The recent case of Khurana v Webster Construction Limited highlights the risks involved in agreeing to an ad-hoc adjudication that deviates from this position.


The Khuranas engaged Webster Construction to carry out construction works on their house in Bowdon, Cheshire. A dispute arose regarding payment and alleged defects in the works. As the Khuranas were residential occupiers, the statutory adjudication regime did not automatically apply. However, the parties agreed that the dispute could be resolved via adjudication. The parties agreed that the Scheme for Construction Contracts 1998 should apply to the adjudication with the caveat that the decision of the adjudicator should be “binding”.

An adjudicator was duly appointed who found in Webster’s favour and ordered the Kharunas to make payment. The question before the court was whether the agreement to make the decision “binding”, precluded the Kharunas from referring the decision to the court for final determination.

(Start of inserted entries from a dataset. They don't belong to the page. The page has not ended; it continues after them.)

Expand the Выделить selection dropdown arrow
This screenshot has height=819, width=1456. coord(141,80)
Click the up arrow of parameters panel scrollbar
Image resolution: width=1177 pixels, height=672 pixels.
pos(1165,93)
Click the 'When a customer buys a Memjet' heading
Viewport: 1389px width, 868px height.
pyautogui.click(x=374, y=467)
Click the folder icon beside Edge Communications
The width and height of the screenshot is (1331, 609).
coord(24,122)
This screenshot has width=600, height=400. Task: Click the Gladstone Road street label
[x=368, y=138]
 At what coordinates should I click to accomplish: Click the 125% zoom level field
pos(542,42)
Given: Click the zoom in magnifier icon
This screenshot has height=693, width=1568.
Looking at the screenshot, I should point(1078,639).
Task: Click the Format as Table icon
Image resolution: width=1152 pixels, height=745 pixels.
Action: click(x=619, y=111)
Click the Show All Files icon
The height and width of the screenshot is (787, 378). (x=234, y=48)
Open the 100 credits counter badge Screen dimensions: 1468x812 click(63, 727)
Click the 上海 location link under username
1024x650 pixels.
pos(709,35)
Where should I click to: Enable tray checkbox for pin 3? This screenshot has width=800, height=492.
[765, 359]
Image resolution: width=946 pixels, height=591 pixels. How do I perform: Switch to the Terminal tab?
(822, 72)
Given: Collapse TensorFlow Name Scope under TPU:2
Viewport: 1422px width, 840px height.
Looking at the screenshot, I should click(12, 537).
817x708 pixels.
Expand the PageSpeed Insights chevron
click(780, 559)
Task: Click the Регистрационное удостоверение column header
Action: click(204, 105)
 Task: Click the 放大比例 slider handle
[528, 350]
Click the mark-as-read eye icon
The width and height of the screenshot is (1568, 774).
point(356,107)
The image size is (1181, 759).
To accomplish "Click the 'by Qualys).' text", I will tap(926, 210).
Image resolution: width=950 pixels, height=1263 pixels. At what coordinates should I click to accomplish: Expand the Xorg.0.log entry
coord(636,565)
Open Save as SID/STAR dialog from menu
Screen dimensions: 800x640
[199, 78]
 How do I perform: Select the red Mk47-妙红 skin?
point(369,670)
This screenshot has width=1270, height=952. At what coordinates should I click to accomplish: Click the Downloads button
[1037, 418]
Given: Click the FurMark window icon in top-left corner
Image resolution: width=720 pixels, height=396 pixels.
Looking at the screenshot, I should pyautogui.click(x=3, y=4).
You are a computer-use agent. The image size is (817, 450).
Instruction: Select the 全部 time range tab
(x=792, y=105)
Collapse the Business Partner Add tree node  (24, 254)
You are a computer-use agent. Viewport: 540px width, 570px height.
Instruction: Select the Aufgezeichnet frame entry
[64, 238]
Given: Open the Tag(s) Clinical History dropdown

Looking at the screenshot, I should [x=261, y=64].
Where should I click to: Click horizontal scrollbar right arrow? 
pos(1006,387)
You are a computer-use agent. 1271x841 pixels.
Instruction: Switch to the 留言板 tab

The Khuranas argued that if the effect of the agreement was to remove their ability to refer the decision for final determination, it was necessary for the parties to have expressly agreed to a “finally binding” rather than a “binding” decision.

The court disagreed. It held that whilst the word “binding” in isolation is not enough to convey permanency, the context in which the word was used in the parties’ agreement (ie as an amendment to the statutory adjudication regime which would otherwise have permitted referral for final determination) meant that the parties’ intention was clear.


Agreeing to make an adjudicator’s decision finally binding is a risky strategy. It is not uncommon for parties to feel they have suffered “rough justice” at the hands of an adjudicator – hardly surprising given the time pressures. With this in mind, it is worth remembering that certain standard form contracts, notably the NEC3, provide for an adjudicator’s decision to become finally binding within a set period of time, unless a formal notice of intention to challenge the decision is issued within that period.